#### DIRECTIONS:
• a. In the article on the biosimilar lawsuit, how many days must a company with an approved biosimilar wait before commercializing it under the US law Novartis is challenging?
• b. Please reproduce everything in the article on the biosimilar lawsuit from "The Swiss pharma" down to "cheaper treatment options.".

#### DOCUMENT EXCERPT:
The Biosimilar "Patent Dance" Being Challenged by Novartis in the Supreme Court | Pharmaguy's Insights Into Drug Industry News | Scoop.it

A landmark lawsuit that could allow biosimilars to be launched in the US market more quickly is scheduled to be heard in the Supreme Court in April.

 

The suit has been brought by Novartis and will seek to overturn a US law that requires companies who secure approval for biosimilar drugs wait 180 days before they can commercialise the products. It is being supported by other biosimilar developers including Pfizer's Hospira subsidiary, Celltrion and Mylan.

 

Novartis is appealing an earlier ruling which ordered the company to delay launch of Zarxio, its version of Amgen's white blood cell stimulator Neupogen (filgrastim) and the first biosimilar to be approved in the US. Novartis won approval for Zarxio in March 2015 but was unable to launch until September of that year.

 

The Swiss pharma company has argued that the six-month delay constituted an unwarranted additional period of marketing exclusivity for branded biologic drugs that is unfair for biosimilar developers as well as healthcare payers and patients who have to wait longer for cheaper treatment options.

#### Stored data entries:
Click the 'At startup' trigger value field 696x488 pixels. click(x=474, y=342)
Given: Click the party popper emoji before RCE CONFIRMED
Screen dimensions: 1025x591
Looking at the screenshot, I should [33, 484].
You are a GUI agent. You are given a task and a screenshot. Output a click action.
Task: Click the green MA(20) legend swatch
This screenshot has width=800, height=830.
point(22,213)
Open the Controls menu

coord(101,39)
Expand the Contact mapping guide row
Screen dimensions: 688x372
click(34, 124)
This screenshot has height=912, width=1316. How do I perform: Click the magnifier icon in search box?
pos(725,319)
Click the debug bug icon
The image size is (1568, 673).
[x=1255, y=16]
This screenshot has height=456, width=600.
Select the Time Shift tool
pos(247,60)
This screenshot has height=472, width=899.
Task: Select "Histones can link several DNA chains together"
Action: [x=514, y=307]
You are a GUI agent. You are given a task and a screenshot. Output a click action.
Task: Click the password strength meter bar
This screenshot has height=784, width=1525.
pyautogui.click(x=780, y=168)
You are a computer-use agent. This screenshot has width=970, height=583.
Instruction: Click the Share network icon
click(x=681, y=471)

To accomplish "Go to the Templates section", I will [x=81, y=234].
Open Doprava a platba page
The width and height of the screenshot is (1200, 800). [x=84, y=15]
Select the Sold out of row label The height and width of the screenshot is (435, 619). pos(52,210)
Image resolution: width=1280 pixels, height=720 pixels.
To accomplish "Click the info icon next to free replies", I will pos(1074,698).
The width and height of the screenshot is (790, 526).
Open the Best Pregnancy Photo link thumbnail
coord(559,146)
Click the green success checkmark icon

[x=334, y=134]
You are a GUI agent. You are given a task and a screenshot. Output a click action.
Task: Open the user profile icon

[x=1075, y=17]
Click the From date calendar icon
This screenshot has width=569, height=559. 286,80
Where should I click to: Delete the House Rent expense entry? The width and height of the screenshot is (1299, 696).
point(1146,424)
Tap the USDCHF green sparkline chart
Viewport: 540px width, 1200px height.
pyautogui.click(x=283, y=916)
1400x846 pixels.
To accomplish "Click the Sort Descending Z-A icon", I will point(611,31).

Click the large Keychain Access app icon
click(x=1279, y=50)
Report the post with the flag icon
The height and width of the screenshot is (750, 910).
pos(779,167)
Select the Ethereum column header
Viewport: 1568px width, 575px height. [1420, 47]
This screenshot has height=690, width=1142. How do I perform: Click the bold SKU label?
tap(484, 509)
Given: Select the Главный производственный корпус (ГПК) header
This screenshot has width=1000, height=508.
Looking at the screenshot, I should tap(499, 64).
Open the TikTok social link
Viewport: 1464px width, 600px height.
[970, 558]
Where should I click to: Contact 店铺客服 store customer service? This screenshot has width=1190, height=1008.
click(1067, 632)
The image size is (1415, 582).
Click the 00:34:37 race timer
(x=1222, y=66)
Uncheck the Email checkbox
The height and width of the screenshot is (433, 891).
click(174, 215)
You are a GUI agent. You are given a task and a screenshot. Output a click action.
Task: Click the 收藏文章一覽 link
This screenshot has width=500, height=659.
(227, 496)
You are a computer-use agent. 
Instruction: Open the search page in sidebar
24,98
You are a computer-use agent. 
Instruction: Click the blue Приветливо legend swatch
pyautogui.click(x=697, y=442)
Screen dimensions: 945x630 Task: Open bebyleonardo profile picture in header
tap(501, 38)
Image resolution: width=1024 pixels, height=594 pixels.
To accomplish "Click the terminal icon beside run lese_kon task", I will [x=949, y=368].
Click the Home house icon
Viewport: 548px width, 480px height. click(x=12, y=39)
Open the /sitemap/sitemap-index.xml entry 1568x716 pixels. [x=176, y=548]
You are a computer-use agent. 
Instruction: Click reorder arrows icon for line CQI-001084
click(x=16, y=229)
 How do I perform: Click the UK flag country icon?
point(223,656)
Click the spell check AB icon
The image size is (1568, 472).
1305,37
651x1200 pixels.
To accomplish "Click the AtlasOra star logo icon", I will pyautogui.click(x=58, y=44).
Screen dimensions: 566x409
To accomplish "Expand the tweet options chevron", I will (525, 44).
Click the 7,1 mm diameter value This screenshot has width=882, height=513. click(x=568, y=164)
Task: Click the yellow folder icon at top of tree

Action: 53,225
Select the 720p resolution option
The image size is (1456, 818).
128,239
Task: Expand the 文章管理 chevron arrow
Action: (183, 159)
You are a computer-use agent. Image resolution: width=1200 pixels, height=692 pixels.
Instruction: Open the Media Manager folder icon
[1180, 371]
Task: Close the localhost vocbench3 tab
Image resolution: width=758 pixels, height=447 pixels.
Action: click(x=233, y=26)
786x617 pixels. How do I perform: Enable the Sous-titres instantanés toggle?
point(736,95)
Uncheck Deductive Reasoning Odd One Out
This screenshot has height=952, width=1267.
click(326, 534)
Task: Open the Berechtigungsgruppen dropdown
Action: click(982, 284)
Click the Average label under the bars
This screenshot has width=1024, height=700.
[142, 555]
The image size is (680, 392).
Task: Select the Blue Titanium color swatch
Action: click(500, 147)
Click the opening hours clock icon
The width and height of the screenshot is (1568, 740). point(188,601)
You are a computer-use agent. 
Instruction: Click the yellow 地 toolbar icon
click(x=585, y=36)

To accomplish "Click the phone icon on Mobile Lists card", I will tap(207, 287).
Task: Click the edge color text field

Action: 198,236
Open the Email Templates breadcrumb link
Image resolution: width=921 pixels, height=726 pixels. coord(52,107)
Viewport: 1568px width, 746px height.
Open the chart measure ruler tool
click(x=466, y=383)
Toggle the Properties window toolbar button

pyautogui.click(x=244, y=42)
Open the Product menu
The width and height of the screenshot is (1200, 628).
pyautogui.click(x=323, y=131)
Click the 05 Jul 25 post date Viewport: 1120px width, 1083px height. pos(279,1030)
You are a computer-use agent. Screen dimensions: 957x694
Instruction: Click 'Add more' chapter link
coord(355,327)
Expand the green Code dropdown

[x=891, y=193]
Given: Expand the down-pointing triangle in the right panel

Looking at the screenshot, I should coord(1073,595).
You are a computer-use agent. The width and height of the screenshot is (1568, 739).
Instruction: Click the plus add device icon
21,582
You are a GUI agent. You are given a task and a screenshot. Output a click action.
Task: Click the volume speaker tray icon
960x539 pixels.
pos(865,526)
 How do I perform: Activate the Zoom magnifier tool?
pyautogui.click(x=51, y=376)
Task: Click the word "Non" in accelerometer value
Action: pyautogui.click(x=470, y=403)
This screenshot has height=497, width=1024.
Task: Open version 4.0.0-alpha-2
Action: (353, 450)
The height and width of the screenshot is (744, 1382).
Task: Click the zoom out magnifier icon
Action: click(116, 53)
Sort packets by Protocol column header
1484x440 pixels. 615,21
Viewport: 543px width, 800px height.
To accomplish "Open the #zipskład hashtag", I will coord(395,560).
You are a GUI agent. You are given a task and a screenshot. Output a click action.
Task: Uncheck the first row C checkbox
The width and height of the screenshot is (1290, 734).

#### RESPONSES TO THE EXERCISE:
• a. 180 days

• b.
The Swiss pharma company has argued that the six-month delay constituted an unwarranted additional period of marketing exclusivity for branded biologic drugs that is unfair for biosimilar developers as well as healthcare payers and patients who have to wait longer for cheaper treatment options.